Many successful team leaders find it helpful to vary their styles by reference to the situation that they find themselves in. Hersey and Blanchard (1993) have developed a useful framework. The idea is for leaders to vary the amount of personal encouragement, support and recognition ( relationship behaviour) and the amount of direction and structure (task behaviour) according to the nature of the work that people do and their ability and willingness to undertake their tasks. Ability is a function of knowledge, skills and experience, and willingness is a combination of motivation to achieve and personal confidence. An adaptation of Hersey and Blanchard’s framework is illustrated in Leadership styles.
The leader using the structuring style decides how the task should be carried out and then tells the team member what to do, how to do it and with whom, when and where. Frequent and regular monitoring of performance occurs and there is prompt reinforcement of good work. The style is most effective when there is a clear desire to help the person concerned to do a good job. This is a very hands-on leadership style and is likely to be necessary only rarely in a professional service context. If someone is undertaking a task for the first time and lacks confidence or feels insecure then there is a case for using it in a very sensitive, warm and friendly manner.
The leader using the guiding style explains why and how the task needs to be undertaken and agrees appropriate targets and performance standards. Some help with the development of knowledge and skills is usual. Discussions are held regularly and frequently. Performance feedback is given and further assistance with the development of abilities is provided. There is an emphasis on learning whilst doing. The guiding style is very useful in a professional service environment when someone is motivated and confident and brings to the task some relevant knowledge and skill but still needs to learn more in order to do a first-class job. It is particularly appropriate with trainees.
The leader using the encouraging style does so to help the team member to increase self-confidence and ability to perform the task outstandingly well and independently. The encouraging style involves lots of discussion about the task and a sharing of views on how it should be tackled. The person performing the task is encouraged to specify his or her own performance standards or targets. Progress is reviewed jointly with emphasis placed on building self-confidence so that the task can be undertaken independently in the future. The encouraging style is particularly useful with able young professionals who are not yet fully experienced and who are not yet quite ready to work alone.
The last of the four styles involves delegating the decision making and the planning that relate to the task, as well as the implementation. The leader, using the delegation style, allows the team member to operate independently. There is no, or only occasional, monitoring of performance. The team leader provides support and help if it is requested. The initiative to seek help is left primarily to the person doing the work. The delegating style is ideal when the person has the knowledge, skill and experience to do an outstanding job and is self-confident and highly motivated. It is leading with a light touch. Generally speaking, those professionals who are technically very competent, self-assured and highly motivated react very well. It is important, however, for team leaders to beware of using it when people are not ready. The risks for the firm and for the individual are clearly considerable.
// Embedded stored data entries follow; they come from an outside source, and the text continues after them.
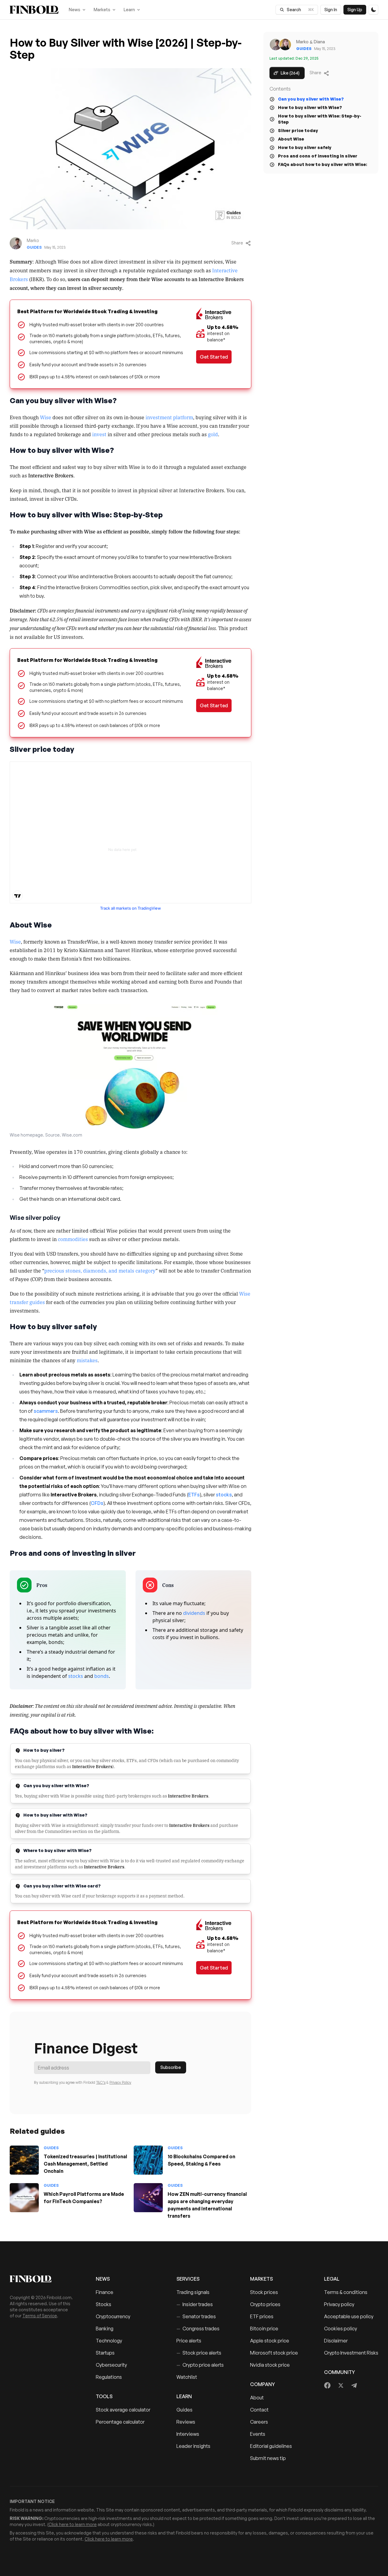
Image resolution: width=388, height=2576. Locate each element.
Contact (259, 2410)
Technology (109, 2341)
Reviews (185, 2422)
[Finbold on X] (340, 2385)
Most of us can see the logic of adapting our styles to meet the needs of the situations in which we find ourselves. In practice, however, we often lead in a way that suits us or in a way that we find comfortable. Some of us find it difficult, for instance, to ‘let go’ or relinquish control and may fail to use the delegating style when it should be used. Others find it awkward to be warm and give support. Thus the encouraging style becomes difficult to use. Some people resent the time that the guiding style involves and so fail to use it when it is needed. Some of us shrink from the structuring style, especially in a professional environment, because we fear that we may be seen as patronizing.
There are two final points. First, it is helpful for leaders to discuss, with their team members, the need to use one style rather than another. It is often the case that different styles are needed for different tasks or assignments. Easy, open communications about these matters are helpful. It is all part of the process of fostering trust. It is a good thing for team leaders to talk freely with their colleagues about the best style to use in particular circumstances. The second point is to bear in mind the old adage, ‘We judge ourselves by our intentions and others judge us by our actions’. We may believe that we are using the right style for the right situation but others may regard our leadership behaviour as different from what we intend. Again, frank communications are important. The likelihood of misperception is reduced if we talk openly about the appropriateness of using one style rather than another with particular individuals for specific tasks.